Libres, los gemidos cortaban el silencio y mis movimientos al aire alteraban la quietud solitaria de la callada cuadra.

La excitación me poseía y los dolores de mi carne se habían olvidado en el mar proceloso y vehemente del ardor.

Allí, a la par, con su ímpetu permanente me esperaba fogoso y entregado, todo mío. Lo besé con el fuego y la rabia de la pasión desenfrenada y me monté en la estaca introduciéndola de un solo golpe.

Mis movimientos dirigían la sesión y, con mis rodillas clavadas en el piso, hacía girar en redondo mi sexo para sentir por dentro esa inmensidad revolviendo mi caverna, a la vez que subía y bajaba haciendo más profundo e intenso el placer de la penetración.

Me movía ondulante para que aquella masa caliente estirara por dentro el estrecho círculo de mi cueva hasta hace poco casi virgen.

Subía y bajaba con mis muslos. Ondulaban mis caderas. Gemía.

La pasión descontrolada dirigía los movimientos de mis ancas que ondeaban y subían y bajaban al compás de un ritmo enloquecido mientras oleajes de energía se concentraban por dentro de mi pelvis para subir, bajar, metérmelo con toda la fuerza, y subir y bajar y metérmelo y explotar, explotar, explotar, explotar, comprimiendo y relajando mi cuerpo, en una seguidilla de inacabables descargas orgásmicas, en un oleaje decreciente de espasmos y luces de colores, hasta abandonarme y dejarme caer de bruces, rendido cuerpo y alma a ese mástil aún erecto en mi interior.

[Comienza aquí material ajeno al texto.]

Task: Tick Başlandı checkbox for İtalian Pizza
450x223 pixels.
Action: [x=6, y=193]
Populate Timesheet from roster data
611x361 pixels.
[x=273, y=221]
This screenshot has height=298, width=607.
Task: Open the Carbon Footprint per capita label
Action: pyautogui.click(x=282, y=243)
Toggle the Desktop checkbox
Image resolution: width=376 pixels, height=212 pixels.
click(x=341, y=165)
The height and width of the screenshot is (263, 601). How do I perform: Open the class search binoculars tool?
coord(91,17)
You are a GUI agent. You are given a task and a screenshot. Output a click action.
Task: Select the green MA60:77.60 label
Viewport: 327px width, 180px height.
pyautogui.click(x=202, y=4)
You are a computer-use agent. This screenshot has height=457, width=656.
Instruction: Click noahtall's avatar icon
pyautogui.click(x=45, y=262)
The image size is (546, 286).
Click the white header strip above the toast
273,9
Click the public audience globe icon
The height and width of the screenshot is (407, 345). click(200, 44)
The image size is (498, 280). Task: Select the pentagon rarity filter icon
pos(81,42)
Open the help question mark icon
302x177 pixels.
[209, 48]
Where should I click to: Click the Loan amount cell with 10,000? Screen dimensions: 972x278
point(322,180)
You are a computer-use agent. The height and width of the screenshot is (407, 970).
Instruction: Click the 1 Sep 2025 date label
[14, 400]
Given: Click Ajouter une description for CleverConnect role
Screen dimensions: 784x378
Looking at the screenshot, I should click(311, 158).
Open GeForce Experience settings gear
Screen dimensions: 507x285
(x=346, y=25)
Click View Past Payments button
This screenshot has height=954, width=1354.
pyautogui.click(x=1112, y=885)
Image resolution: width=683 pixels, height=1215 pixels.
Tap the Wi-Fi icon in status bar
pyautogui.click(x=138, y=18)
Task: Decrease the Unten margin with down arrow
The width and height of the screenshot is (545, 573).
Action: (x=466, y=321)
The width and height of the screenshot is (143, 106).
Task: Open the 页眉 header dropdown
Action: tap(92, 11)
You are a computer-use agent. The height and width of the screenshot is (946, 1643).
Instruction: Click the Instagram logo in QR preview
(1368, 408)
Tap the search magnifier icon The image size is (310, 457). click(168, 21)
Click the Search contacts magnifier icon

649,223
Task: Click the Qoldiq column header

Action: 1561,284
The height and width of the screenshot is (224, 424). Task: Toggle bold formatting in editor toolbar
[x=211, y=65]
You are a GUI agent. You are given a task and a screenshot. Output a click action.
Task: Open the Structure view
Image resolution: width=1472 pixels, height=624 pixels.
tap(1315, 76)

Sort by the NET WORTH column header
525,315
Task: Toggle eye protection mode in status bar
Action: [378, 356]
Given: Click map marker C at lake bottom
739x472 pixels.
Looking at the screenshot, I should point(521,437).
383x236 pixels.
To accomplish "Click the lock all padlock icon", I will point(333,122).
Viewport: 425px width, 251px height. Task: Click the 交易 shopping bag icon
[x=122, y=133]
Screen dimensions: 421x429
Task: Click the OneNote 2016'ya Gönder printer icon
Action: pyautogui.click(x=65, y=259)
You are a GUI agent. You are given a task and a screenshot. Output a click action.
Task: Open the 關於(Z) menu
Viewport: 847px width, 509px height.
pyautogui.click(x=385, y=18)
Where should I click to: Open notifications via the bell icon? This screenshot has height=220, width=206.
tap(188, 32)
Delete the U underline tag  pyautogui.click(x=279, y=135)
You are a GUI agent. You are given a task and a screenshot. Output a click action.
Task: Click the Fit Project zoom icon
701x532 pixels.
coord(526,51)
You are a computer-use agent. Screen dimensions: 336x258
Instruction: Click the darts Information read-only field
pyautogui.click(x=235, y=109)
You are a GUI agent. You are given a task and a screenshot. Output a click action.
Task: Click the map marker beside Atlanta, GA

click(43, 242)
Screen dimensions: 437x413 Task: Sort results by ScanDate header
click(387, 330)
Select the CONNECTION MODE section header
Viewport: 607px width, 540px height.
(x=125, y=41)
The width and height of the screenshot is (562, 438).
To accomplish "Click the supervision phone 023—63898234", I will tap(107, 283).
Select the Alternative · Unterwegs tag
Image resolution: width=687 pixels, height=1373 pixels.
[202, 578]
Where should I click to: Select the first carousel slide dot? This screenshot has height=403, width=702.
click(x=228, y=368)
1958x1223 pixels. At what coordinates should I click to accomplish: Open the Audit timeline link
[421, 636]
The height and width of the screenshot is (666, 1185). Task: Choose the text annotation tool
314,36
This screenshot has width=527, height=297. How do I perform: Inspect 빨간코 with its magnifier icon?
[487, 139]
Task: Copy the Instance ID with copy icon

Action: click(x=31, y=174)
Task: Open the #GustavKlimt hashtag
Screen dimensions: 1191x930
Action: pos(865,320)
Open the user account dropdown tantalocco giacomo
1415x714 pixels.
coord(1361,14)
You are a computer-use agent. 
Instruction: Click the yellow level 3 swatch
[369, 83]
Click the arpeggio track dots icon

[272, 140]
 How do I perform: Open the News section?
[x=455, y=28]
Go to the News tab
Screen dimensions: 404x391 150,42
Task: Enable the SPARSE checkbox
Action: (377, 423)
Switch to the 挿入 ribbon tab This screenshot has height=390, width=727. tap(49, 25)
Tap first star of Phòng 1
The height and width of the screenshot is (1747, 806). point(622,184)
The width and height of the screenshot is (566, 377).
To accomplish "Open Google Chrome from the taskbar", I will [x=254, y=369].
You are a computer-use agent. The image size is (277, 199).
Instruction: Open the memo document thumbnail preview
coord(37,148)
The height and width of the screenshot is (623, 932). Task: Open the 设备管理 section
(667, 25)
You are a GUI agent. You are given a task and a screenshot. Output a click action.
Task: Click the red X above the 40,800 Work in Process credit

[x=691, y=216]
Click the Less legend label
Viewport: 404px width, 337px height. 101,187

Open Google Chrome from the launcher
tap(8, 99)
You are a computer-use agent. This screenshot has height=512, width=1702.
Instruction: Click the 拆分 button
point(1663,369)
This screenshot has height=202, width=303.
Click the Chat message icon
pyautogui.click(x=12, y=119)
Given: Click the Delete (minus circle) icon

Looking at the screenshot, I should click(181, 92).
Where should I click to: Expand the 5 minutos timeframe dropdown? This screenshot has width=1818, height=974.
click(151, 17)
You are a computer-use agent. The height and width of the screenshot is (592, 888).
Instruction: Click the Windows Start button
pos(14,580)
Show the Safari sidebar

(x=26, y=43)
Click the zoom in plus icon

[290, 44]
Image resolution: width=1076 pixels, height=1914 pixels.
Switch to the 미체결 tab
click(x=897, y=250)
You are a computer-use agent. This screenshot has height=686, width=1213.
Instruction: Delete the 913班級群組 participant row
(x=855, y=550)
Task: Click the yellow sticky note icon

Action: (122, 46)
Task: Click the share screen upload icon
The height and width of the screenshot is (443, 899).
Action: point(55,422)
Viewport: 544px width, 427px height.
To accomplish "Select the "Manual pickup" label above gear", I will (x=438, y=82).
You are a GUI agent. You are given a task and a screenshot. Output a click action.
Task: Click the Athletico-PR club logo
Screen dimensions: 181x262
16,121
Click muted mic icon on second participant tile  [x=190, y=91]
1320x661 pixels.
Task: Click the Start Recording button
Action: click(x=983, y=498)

Casi imperceptiblemente fue saliéndose dejando en mi cueva la dulce sensación de su forma y fogosa virilidad y, como un río de lava, mis jugos se deslizaron por mis piernas.

Allí estaba mi cuerpo casi roto, agotado y, ahora, casi sereno.

Los rayos mortecinos habían desaparecido, imponiéndose la penumbra de las noches de luna llena.

Con mala gana me sequé y vestí, ubicando mis prendas y cosas al tanteo.

Arreglándome como pude llené mi bolso y me dirigí, con la sensación de embriaguez por el momento vivido, hacia la puerta del galpón para emprender el camino a casa.

La virginidad quedaba atrás y, mi macho, en mi bolso.